Increasing generality in machine learning through procedural content generation - togelius
We recently published a paper on increasing generality in machine learning through procedural content generation:<p>https:&#x2F;&#x2F;www.nature.com&#x2F;articles&#x2F;s42256-020-0208-z<p>if (paywall) then (preprint):<p>https:&#x2F;&#x2F;arxiv.org&#x2F;abs&#x2F;1911.13071<p>Outside of games and game-like environments, what are some ways you think we can use PCG and PCG-like methods to help fight overfitting and create more general intelligence?
======
browsergap
Looks cool!

Meta: How is this under "Ask"? Are these paid submissions?

Answer:

\- Generate a grammar of a natural language. Generate against a grammar +
other models to generate text/code. \- Generate proteins/RNA

\- Generate lattices/materials

\- Generate objects in pure maths: knots, planar graphs, polynomial rings,
solutions to diophantine equations, error-correcting codes

\- Generate "neural nets" deep learning graphs, and see what they do, and see
how they work as starting points for different tasks/trainings

------
muzani
I'm not sure if this counts as "game-like", but what I'm doing is a random
character/story generator: [https://random-character.com/](https://random-
character.com/)

Many people think it's game-like, but the purpose is to stir ideas like a deck
of cards to help writers (game designers, movie scripts, authors) out of
writer's block.

My next plan is to have a part done with PCG, and another part done with some
kind of language model. For example, the next stage I might take a popular
dramatic pattern - the Three Act Structure, consisting of [setup]
[confrontation] [resolution].

[setup] might generate 1-2 dramatic elements. [confrontation] might have 4-6.
[resolution] would be one, though exclude <deliverance/rescue> as well as some
bad ends like <disaster> or <cruelty>.

So let's say I randomly roll up <murderous adultery> as the intro. This
consists of say, <villainous wife>, <victim husband>, and <anti-villain
murderer/lover>. In resolution, this could spawn into other plots like
<revenge for a crime>, <supplication>, or <fugitive>.
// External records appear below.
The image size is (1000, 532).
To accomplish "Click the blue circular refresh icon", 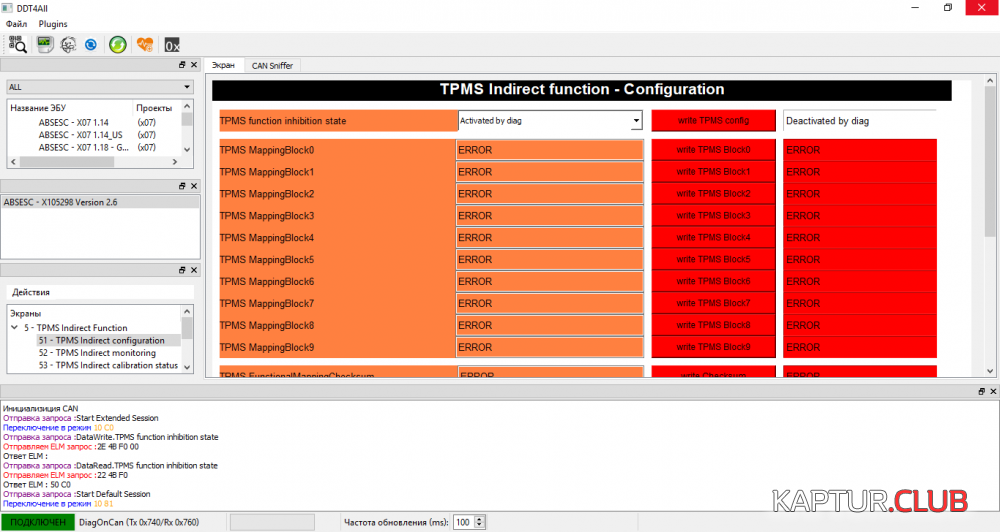I will [x=91, y=44].
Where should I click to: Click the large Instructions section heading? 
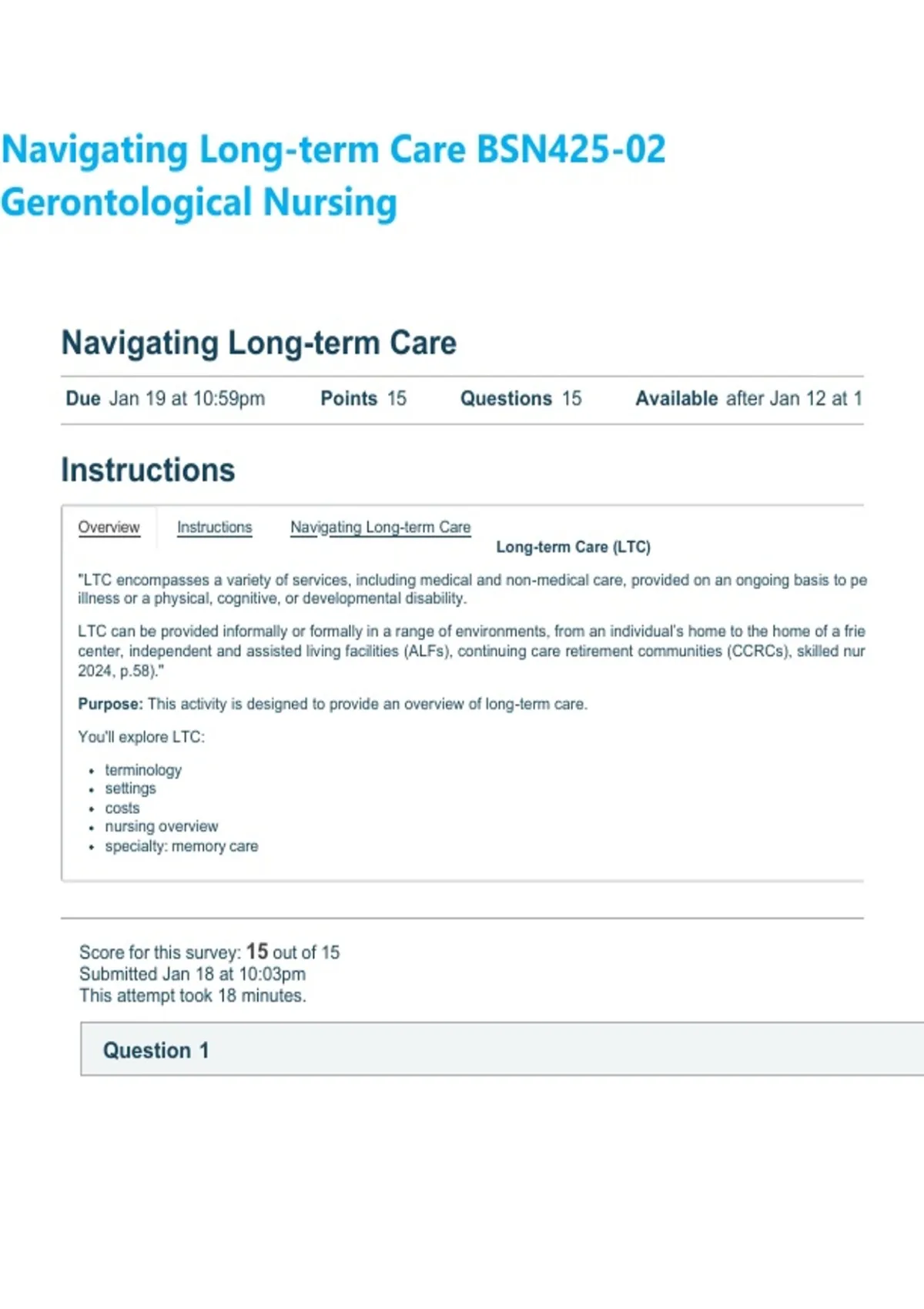point(148,470)
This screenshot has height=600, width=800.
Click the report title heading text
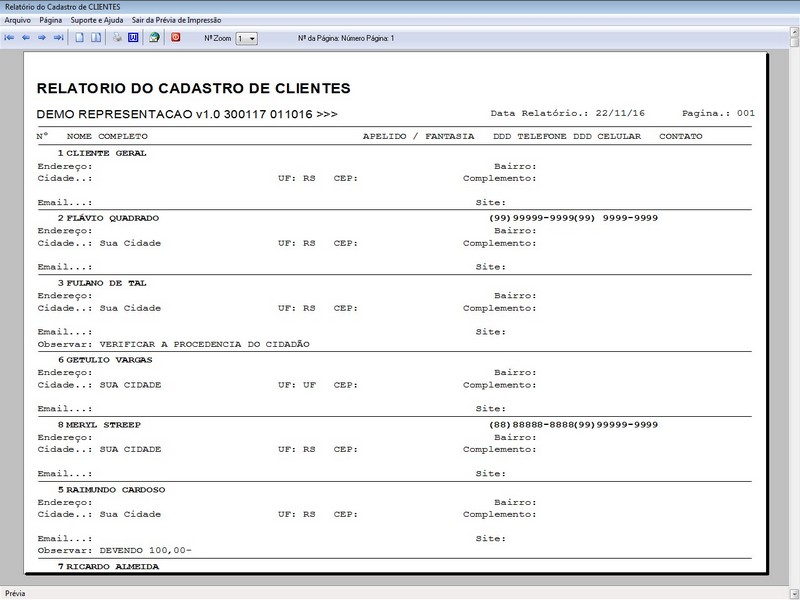pos(193,88)
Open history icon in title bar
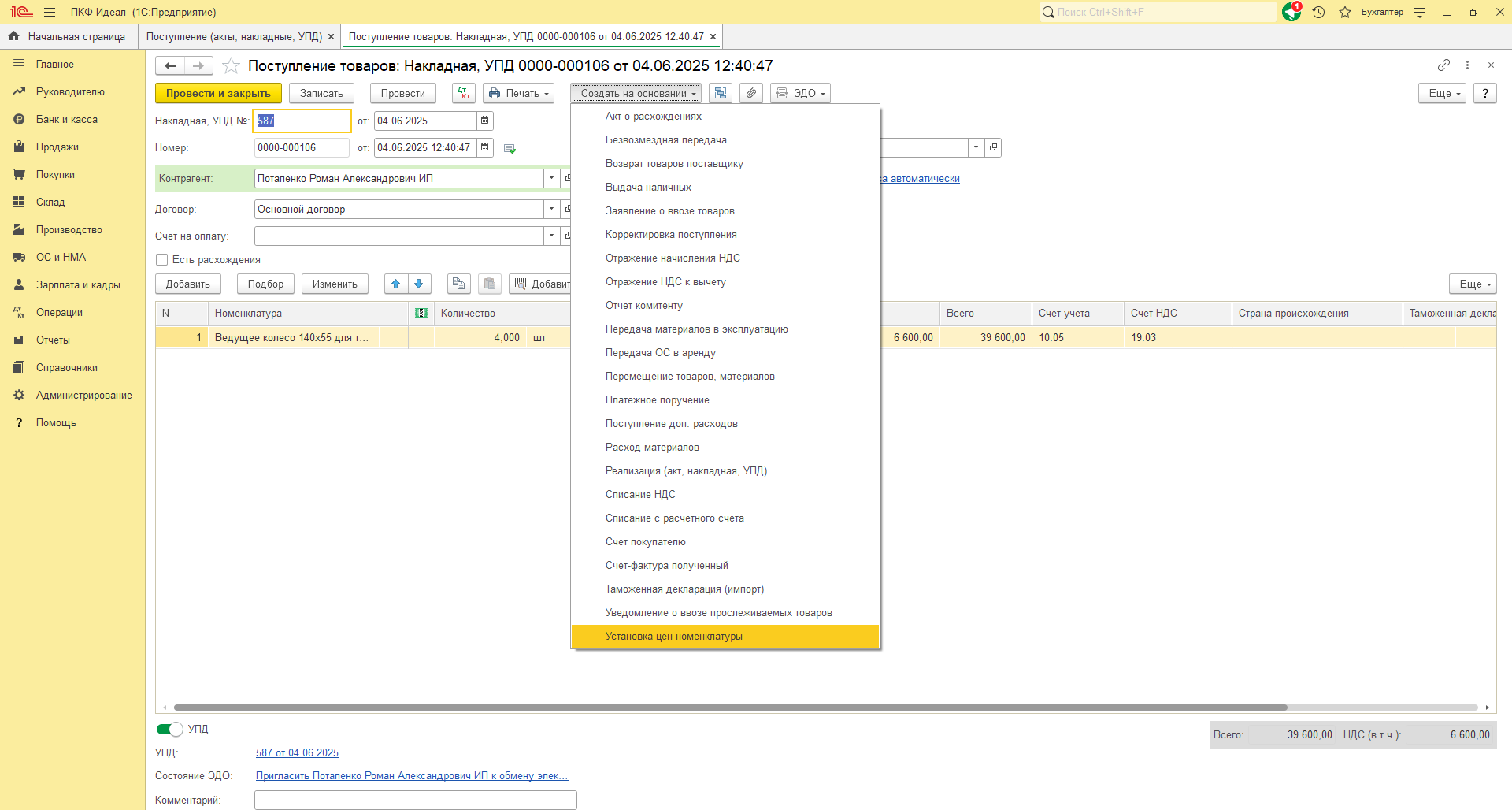This screenshot has height=810, width=1512. click(1319, 12)
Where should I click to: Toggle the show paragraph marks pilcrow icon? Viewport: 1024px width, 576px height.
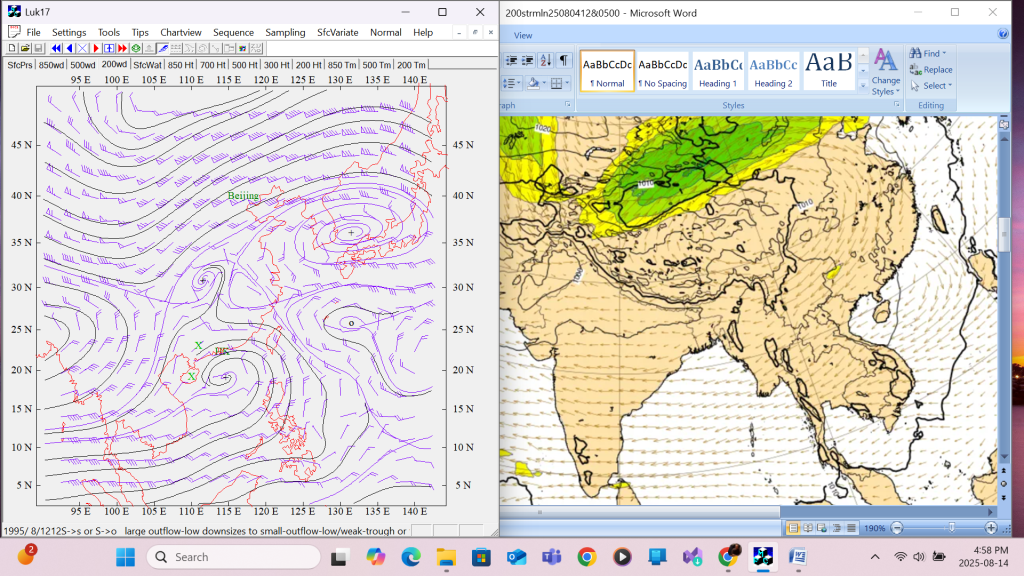565,61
I can then generate characters based off this. Rolling off my existing
generator, I have 1) <female> <villain> <damsel in distress> <blatant liar> 2)
<male> <anti-villain> <adorable> <right cause> <wrong side effect>, and 3)
<male> <support> <big> <stoic> <loyal>

All procedurally generated. Now we have a pile of tags. There's some hard
coded descriptions on the current prototype, and while they work, 80% of the
development time and the output quality has been in the writing and display of
these tags. What I'd like to do is feed these tags into some natural language
model to generate a description, and maybe even string together a plot in a
way a human wouldn't.

tldr: I use PCG and popular patterns to generate plot curve, characters, then
feeding it into something like GPT-3 to illustrate them.